Given the high degree of clinical overlap between DM2 and DM1, and the fact that DM1 is caused by expanded CTG repeats in the DMPK gene, it is now established that the expanded CTG and CCTG repeats drive much of the disease symptomatology, despite the mutation occurring on two different genes. The repeats in both diseases are transcribed into an abnormal messenger RNA (mRNA) molecule, which binds and sequesters other proteins, such as the muscleblind-like protein (MB). MB normally regulates the splicing of mRNAs that encode proteins critical for skeletal, cardiac, and nervous system function (Pascual et al, Differentiation, 2006). The functional loss of MB results in many of the abnormalities observed in both DM1 and DM2. Nonetheless, some key differences do exist between the inheritance patterns of DM1 and DM2. For example, in DM2, there is no strong correlation between repeat length and severity of disease, which is a key feature of DM1. Moreover, transmission of DM2 to the next generation typically does not show anticipation. Taken together, this means the disease severity does not increase from generation to generation and overall phenotype among DM2 patients is difficult to predict.
Standard of Care
Absolute diagnosis of DM2 is based on genetic testing for CCTG nucleotide repeats in the CNBP gene. Typically, this is only ordered after DM1 is ruled out. Much like DM1, management of the condition is purely symptomatic. Interventions are aimed at increasing function and maintaining independence, while also preventing adverse outcomes. Particular emphasis is placed on management of muscle pain, which may be achieved with a number of pharmacologic agents. Stimulants may also be prescribed to address sleep issues. The potential for fatal cardiac complications also warrant close monitoring and/or intervention by cardiac devices.

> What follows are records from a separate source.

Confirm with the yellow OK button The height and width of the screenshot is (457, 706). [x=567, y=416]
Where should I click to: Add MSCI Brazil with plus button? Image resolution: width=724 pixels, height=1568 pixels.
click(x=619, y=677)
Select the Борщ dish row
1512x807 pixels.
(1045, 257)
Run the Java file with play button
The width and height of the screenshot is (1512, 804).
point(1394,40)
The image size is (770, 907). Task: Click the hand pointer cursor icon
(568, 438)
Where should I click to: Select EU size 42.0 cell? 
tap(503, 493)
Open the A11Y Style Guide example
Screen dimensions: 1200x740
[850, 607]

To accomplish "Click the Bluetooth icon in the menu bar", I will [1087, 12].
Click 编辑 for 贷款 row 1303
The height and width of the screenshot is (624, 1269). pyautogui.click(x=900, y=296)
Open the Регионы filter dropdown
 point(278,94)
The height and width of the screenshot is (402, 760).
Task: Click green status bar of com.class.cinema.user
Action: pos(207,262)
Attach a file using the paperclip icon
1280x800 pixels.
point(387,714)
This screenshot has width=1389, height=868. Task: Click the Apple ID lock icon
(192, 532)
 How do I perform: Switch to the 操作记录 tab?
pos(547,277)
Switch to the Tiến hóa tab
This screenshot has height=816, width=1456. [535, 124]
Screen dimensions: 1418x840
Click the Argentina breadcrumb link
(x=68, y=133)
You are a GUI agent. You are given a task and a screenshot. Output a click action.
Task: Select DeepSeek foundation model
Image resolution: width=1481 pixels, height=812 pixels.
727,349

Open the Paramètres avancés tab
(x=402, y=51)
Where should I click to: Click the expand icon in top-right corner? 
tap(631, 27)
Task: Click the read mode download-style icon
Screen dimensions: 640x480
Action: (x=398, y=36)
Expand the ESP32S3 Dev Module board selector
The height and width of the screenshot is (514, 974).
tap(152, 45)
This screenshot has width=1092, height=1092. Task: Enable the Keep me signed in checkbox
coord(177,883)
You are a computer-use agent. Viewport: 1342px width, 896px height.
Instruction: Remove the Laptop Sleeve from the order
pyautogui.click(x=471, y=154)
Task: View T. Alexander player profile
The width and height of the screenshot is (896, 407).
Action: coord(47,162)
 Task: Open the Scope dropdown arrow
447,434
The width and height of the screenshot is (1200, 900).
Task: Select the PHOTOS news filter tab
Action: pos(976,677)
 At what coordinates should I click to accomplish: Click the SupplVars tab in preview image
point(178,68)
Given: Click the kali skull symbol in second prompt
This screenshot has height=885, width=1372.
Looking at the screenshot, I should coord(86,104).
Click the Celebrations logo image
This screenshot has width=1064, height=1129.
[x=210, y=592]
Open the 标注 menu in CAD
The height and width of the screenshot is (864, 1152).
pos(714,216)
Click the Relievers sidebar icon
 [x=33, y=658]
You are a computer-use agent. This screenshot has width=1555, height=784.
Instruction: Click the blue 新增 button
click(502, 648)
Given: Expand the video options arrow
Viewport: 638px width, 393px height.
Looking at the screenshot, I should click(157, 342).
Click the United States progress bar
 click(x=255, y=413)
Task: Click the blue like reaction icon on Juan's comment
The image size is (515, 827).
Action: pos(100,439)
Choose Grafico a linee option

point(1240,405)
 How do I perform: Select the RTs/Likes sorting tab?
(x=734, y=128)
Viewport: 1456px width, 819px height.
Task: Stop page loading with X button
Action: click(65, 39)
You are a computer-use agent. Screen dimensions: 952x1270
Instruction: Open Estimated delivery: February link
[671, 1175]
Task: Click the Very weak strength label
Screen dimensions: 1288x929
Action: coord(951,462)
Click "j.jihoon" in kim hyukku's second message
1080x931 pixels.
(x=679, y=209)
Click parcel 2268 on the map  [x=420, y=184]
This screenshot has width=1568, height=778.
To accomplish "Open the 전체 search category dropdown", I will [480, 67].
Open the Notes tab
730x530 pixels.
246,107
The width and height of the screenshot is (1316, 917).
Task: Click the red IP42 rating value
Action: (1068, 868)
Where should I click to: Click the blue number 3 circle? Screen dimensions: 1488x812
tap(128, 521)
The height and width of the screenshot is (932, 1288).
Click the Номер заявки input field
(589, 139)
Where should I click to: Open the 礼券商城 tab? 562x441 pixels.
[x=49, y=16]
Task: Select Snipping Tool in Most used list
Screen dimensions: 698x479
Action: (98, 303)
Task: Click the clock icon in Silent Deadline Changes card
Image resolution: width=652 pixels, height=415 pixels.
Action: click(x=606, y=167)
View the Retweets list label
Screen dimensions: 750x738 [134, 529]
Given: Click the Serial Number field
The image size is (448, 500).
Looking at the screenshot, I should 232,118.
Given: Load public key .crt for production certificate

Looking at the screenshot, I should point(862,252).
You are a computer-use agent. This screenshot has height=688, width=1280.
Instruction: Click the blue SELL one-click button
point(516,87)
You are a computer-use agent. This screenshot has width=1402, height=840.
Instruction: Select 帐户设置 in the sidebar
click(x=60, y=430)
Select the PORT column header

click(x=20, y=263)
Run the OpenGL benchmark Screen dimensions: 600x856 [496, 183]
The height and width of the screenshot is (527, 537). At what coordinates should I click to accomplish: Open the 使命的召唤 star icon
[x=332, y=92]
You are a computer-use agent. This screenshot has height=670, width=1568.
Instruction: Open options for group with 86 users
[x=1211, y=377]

No intervention currently exists to slow the progression of DM2. Affected individuals are considerably impaired with a substantial burden placed on their quality of life. Furthermore, the number of individuals with DM2 is likely significantly underestimated. This means tens of thousands of individuals suffering from both DM1 and DM2 in the U.S. are receiving suboptimal and costly care that does nothing to prevent worsening of their symptoms. There is a clear unmet need for disease-modifying therapies for both conditions.